» Work to complete
The answer must consist of each line below that contains the string "dimensions".

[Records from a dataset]
^^^^
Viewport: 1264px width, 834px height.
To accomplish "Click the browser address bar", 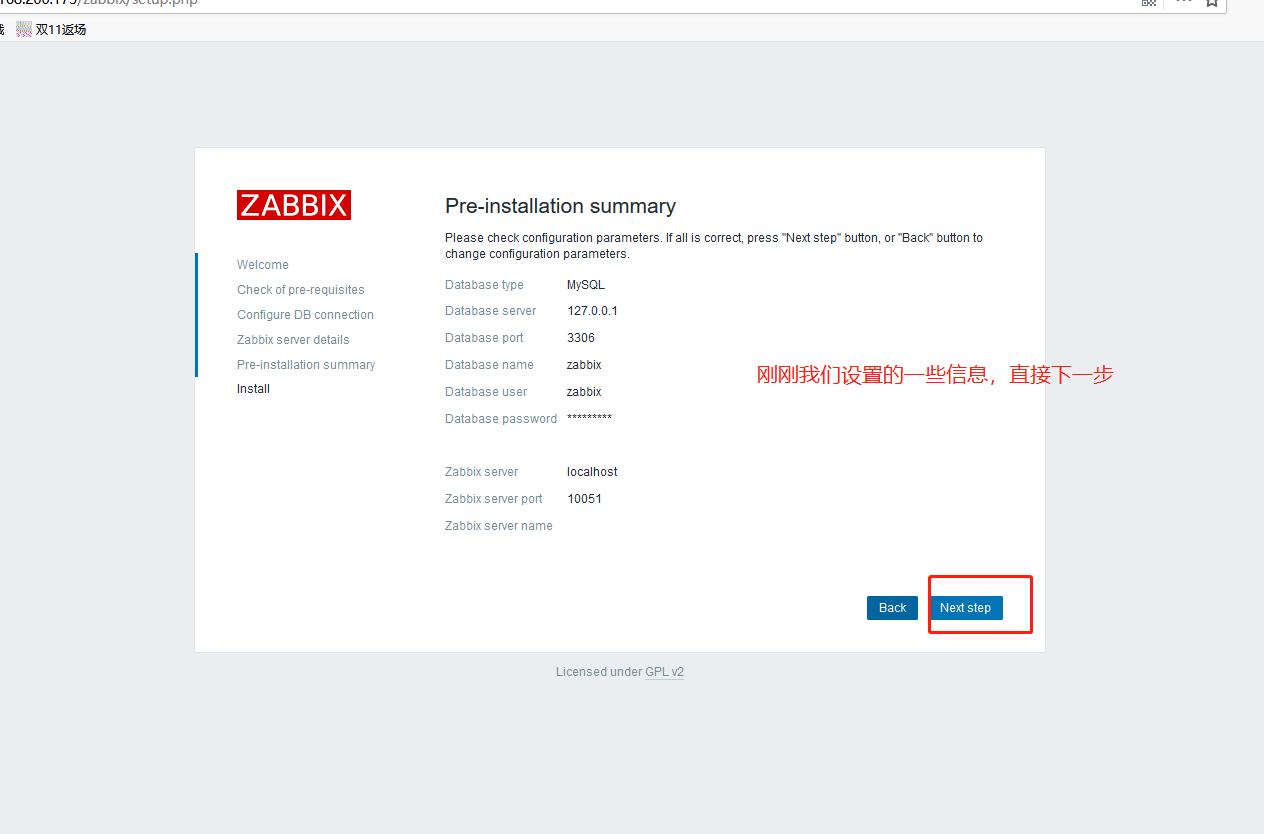I will [500, 3].
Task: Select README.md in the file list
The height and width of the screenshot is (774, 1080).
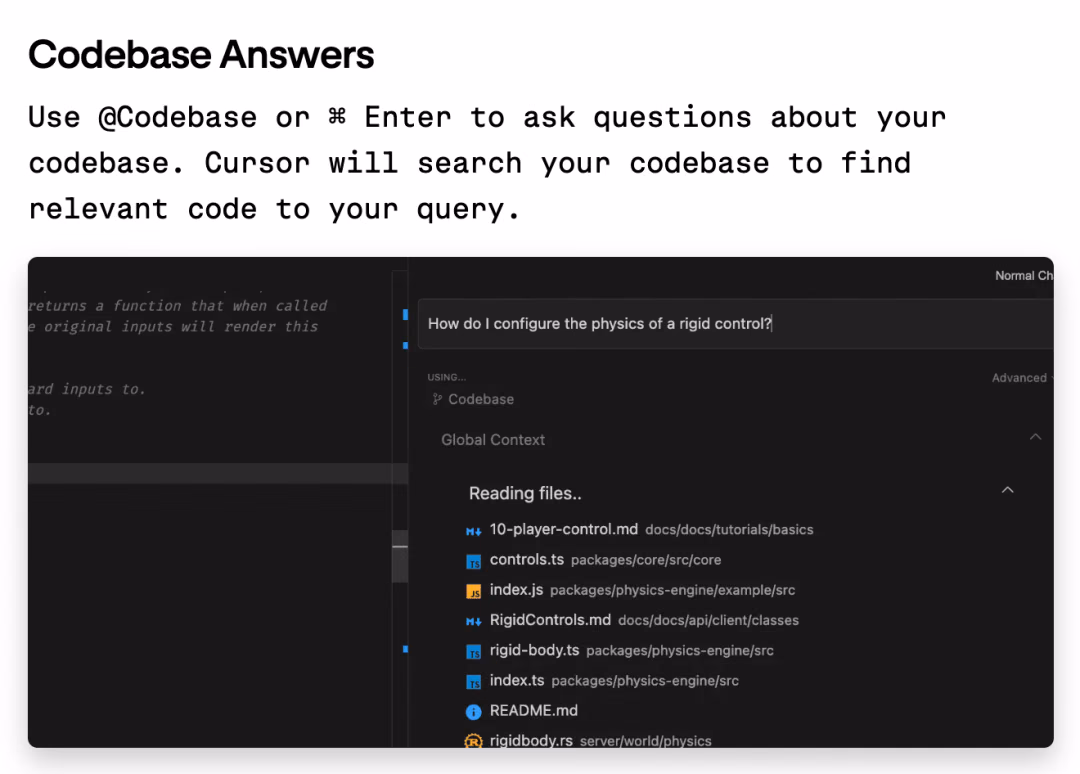Action: point(534,711)
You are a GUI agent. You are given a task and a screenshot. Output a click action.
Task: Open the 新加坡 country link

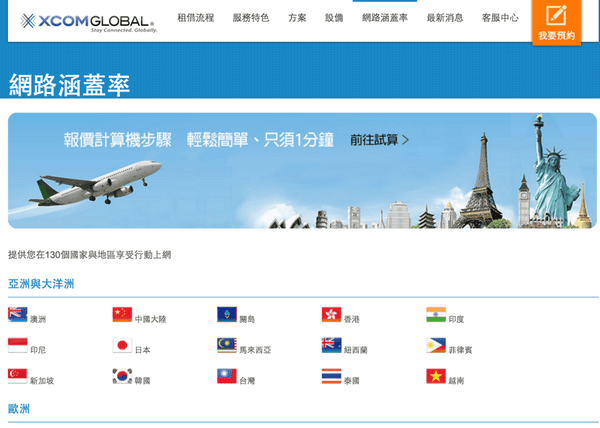click(x=41, y=381)
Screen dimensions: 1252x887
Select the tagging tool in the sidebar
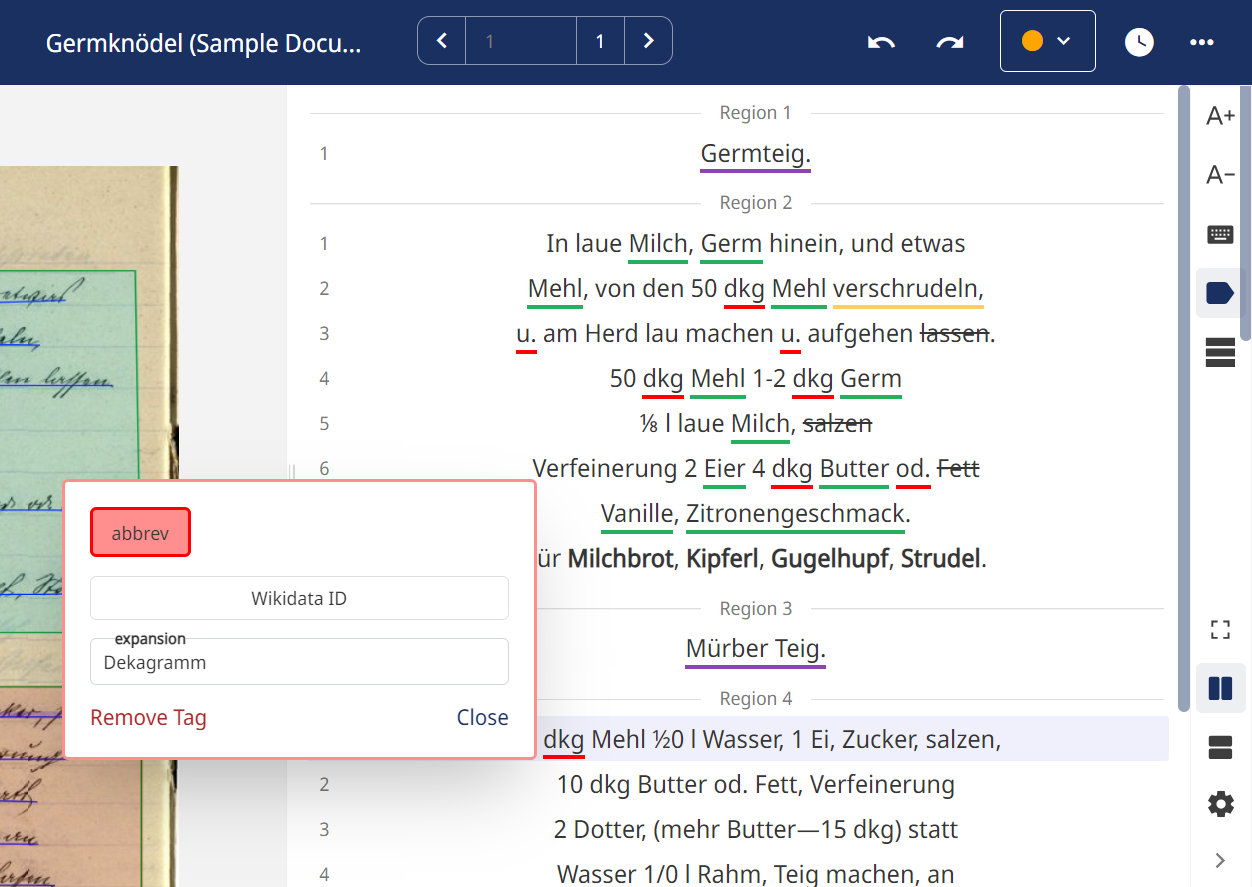(x=1220, y=292)
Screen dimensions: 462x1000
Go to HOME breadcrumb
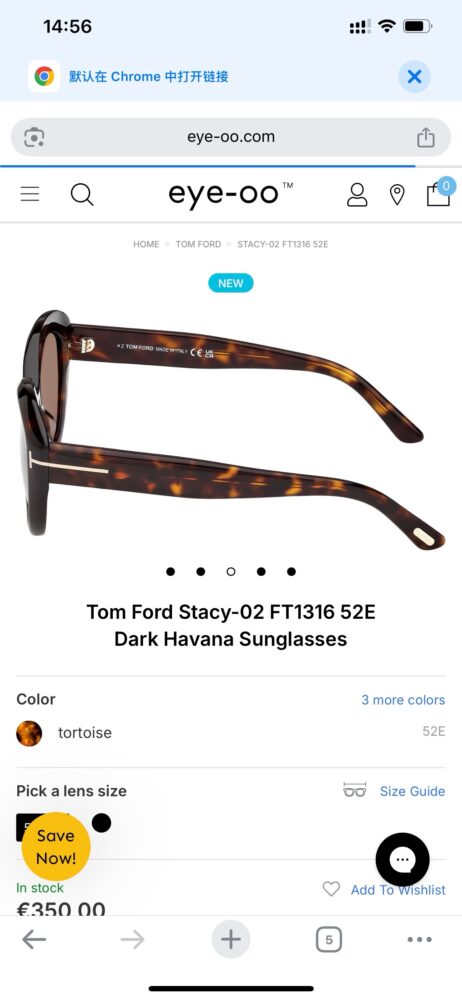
^^^^
» Response
Screen dimensions: 1252x887
Screen dimensions: 462x1000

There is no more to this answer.